Directive — Rewrite the records starting with the line containing "box numbered 1" and going on through the line containing "of converter 4", with both of those lines included. Change every "callout box" to "label" and leave everything else unchanged.

Data provided —
§ §

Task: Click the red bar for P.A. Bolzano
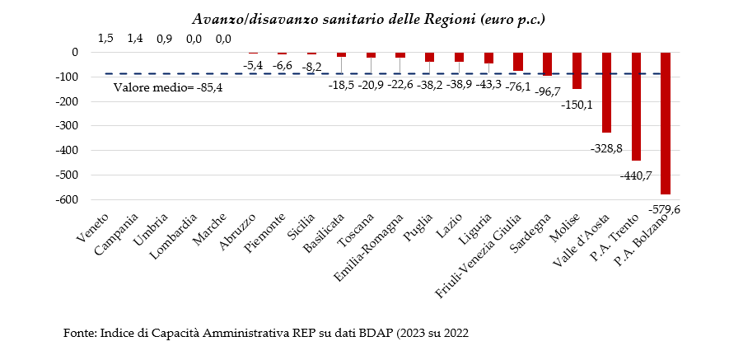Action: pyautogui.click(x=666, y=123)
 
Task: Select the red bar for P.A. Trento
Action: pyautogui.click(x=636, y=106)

§ §

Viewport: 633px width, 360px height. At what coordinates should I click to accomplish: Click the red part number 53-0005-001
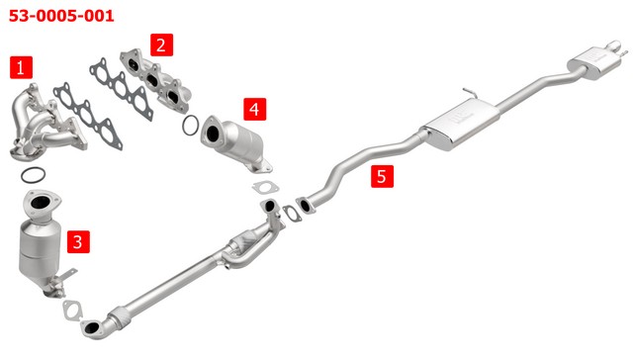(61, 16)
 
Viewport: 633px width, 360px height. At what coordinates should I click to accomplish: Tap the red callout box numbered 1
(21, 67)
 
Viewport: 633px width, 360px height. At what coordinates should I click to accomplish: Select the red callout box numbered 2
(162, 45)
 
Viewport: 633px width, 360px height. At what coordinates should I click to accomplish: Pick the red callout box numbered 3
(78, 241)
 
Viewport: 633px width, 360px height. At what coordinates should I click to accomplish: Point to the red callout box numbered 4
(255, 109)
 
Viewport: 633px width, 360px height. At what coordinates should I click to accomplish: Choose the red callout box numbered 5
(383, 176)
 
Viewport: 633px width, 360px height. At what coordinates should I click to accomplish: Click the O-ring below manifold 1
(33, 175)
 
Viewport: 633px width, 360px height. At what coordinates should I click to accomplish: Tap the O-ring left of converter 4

§ §

Task solution —
Viewport: 633px width, 360px height. At what coordinates should I click to accomplish: Tap the red label numbered 1
(21, 67)
 
Viewport: 633px width, 360px height. At what coordinates should I click to accomplish: Select the red label numbered 2
(162, 45)
 
Viewport: 633px width, 360px height. At what coordinates should I click to accomplish: Pick the red label numbered 3
(78, 241)
 
Viewport: 633px width, 360px height. At what coordinates should I click to accomplish: Point to the red label numbered 4
(255, 109)
 
Viewport: 633px width, 360px height. At what coordinates should I click to accomplish: Choose the red label numbered 5
(383, 176)
 
Viewport: 633px width, 360px height. At what coordinates should I click to accomplish: Click the O-ring below manifold 1
(33, 175)
 
Viewport: 633px width, 360px height. At what coordinates should I click to accomplish: Tap the O-ring left of converter 4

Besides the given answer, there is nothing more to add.